-- Opening Marker --

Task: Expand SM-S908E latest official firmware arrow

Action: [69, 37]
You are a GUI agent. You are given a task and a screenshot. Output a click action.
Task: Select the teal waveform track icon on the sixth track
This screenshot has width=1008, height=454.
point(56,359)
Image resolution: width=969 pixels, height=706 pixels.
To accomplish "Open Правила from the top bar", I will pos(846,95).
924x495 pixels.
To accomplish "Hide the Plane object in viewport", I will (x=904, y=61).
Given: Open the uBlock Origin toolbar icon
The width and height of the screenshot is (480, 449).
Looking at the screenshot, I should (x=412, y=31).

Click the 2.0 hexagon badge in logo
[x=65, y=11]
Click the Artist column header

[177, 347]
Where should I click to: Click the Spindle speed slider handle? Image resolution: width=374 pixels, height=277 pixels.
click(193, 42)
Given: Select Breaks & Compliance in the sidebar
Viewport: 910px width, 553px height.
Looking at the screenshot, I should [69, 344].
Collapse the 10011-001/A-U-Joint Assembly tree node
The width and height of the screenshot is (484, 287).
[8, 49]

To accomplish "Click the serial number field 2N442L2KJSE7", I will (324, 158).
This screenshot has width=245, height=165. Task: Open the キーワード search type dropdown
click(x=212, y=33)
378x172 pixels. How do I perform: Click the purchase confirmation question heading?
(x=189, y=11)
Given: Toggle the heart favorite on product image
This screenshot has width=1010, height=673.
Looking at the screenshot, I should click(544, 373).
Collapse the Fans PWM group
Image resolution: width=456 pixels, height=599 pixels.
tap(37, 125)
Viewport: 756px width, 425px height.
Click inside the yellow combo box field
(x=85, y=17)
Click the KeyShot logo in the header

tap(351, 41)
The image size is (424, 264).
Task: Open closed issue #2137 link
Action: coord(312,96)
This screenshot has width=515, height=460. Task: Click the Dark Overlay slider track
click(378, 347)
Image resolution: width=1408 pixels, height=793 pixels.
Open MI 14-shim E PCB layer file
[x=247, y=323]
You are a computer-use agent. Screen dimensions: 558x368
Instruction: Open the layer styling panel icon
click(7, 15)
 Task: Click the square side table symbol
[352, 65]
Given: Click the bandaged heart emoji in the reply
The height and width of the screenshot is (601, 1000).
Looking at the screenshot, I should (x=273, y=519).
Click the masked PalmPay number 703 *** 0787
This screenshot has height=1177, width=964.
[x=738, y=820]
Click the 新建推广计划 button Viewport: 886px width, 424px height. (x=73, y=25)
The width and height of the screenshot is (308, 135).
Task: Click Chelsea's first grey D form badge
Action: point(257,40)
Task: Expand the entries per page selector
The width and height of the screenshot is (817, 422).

-- Closing Marker --

ASSIGNMENT
Would you please show every line of the material above that includes the string "agent"?

ANSWER FOR THE TASK
You are a GUI agent. You are given a task and a screenshot. Output a click action.
You are a computer-use agent. Screen dimensions: 558x368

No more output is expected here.